The Life of a Yogi—Walking in the Shoes of BU Yoga Instructor Sharon Cardamone

Sharon Cardamone is a yoga instructor at Boston University. Along with many types of yoga including intro classes, Ashtanga and Mysore style, she teaches Pilates and meditation classes. She teaches at least one of these interesting and competitive classes every day at BU.

Yoga mats and blankets used for BU yoga classes.

As a track and cross-country runner in high school, Sharon found yoga early in life. Her practice consisted primarily of Vinyasa yoga, a version of Ashtanga yoga which lets the instructor have free choice of the movements within the flow. Whilst going to Vinyasa classes in New York City she discovered Ashtanga yoga, which consists of a set of fixed postures that occur in a certain order. After this, she began focusing her practice on Ashtanga yoga, which led to her teaching it!

Sharon Cardamone teaching a yoga class at BU

In New York City, she trained under Pattabhi Jois, who assisted in developing Ashtanga yoga in India and popularized it in America.
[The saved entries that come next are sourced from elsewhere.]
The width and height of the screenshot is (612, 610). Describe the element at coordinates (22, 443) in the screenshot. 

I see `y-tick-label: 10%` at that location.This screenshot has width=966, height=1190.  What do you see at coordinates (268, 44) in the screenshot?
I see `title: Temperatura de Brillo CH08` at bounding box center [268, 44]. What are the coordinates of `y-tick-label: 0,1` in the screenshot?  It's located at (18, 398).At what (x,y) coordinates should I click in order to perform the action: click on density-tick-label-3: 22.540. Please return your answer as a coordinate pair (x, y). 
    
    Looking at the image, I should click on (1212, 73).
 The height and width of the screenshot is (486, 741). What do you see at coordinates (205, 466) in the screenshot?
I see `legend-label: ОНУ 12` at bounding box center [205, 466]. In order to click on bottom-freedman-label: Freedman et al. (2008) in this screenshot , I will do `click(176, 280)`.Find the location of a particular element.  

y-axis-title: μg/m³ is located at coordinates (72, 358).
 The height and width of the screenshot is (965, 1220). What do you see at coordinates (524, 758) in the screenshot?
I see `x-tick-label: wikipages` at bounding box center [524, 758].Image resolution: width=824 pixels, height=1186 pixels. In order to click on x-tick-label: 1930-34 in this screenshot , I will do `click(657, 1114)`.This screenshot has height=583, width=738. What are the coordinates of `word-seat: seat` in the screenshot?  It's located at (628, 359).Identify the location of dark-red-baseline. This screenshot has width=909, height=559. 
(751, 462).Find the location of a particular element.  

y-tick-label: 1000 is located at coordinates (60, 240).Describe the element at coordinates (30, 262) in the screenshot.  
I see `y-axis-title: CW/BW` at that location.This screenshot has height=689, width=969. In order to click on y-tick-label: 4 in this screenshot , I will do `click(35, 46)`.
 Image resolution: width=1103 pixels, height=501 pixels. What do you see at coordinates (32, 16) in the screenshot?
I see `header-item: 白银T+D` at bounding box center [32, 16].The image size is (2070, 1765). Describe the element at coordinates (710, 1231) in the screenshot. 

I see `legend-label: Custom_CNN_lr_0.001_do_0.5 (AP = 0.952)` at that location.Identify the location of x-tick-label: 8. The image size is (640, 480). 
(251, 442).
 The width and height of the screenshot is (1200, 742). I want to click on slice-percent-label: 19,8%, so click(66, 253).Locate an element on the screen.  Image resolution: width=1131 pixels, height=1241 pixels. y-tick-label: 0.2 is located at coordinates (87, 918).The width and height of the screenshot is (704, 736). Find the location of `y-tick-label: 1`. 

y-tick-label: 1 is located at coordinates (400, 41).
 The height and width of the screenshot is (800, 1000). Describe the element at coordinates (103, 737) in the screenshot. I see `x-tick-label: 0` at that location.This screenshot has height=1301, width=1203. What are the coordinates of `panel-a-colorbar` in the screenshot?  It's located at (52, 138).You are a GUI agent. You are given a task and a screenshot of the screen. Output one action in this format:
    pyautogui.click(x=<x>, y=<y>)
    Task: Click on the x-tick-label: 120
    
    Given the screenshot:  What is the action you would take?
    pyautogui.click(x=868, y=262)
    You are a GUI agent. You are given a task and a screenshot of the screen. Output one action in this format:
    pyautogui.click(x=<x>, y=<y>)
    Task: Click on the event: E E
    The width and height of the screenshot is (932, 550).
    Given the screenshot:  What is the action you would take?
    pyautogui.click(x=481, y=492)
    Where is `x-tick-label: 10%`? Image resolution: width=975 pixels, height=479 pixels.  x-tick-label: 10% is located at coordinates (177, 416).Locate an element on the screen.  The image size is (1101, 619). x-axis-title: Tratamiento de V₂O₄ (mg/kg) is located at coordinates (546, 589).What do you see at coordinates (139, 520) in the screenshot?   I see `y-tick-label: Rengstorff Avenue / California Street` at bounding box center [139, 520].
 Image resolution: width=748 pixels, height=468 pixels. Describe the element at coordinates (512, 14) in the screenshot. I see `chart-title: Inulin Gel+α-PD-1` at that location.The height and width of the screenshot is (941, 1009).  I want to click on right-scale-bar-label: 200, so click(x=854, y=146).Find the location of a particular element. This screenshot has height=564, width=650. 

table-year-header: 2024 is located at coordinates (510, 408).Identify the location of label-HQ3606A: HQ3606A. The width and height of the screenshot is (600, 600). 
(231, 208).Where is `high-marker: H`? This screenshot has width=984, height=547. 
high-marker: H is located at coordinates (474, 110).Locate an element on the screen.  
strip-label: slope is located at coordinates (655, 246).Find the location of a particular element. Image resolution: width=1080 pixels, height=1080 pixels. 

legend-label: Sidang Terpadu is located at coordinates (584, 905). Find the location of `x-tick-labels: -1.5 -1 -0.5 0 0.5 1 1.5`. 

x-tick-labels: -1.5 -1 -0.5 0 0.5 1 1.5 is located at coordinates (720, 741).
Sharon describes Jois as having a “kingly presence,” as he was someone who held authority in a way that others automatically respected. This yoga was taught Mysore style, which meant it was individualized, and each student went at their own pace while remembering the postures on their own. This is how Sharon currently teaches her Mysore Ashtanga yoga classes.

An outdoor yoga class at Boston University.

Sharon practices yoga every day, whether this means meditation, Hatha yoga (which is holding one position for extended periods of time), or teaching a class. She describes how the effect of yoga is a sense of connection, whether this means with your higher self, your physical body, others or your emotions. “Yoga means union,” she explains, yoga should be a connecting practice. She made sure to clarify that although the outcome of yoga is to be connected, she instead does yoga to make her happy, explaining that yoga has had a strong positive impact on her life. Struggling with depression and anxiety during her early stages of life, she credits yoga as being the force to pull her out of those dark states. Yoga gave her a sense of inner peace and happiness that she had been lacking before. Sharon hopes that others who may struggle with mental health involve yoga and meditation into their lives as well, in hopes that it could affect others in the same way that yoga positively affected her life.

The discipline and resilience that comes with being a yogi is not only empowering but encouraging to those just beginning to incorporate yoga into their lives.